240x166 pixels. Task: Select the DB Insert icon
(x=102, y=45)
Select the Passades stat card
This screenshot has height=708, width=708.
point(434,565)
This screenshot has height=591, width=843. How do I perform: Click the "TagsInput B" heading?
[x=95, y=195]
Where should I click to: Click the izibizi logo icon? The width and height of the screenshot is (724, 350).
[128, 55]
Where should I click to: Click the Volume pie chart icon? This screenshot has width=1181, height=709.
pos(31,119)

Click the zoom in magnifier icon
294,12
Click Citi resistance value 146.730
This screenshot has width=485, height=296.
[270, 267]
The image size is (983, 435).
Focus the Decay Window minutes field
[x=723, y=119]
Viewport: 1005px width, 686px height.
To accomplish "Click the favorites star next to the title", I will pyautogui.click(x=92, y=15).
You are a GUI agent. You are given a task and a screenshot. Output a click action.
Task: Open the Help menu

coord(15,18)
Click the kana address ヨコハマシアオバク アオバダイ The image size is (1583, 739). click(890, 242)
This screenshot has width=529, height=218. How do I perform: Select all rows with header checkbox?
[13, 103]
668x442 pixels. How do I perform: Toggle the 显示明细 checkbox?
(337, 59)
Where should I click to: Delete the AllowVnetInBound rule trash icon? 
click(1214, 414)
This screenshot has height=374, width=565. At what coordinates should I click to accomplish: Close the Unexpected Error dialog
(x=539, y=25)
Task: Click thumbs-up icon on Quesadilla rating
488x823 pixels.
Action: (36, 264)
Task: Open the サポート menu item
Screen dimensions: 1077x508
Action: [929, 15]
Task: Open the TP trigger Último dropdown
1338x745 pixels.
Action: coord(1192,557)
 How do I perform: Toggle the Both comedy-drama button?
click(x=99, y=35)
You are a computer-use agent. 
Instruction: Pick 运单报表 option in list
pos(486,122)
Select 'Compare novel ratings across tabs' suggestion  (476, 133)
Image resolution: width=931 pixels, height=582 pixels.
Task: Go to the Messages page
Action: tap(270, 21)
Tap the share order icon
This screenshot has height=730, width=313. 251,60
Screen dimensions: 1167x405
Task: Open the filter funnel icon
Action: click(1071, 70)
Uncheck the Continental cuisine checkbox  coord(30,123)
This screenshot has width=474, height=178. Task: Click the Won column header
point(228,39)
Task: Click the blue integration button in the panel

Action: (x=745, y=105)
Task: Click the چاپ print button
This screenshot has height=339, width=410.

**TASK PROMPT:**
If a line of the listing above contains "size", pick it out and copy it.

**ANSWER BOX:**
The image size is (983, 435).
Click the kana address ヨコハマシアオバク アオバダイ The image size is (1583, 739). click(890, 242)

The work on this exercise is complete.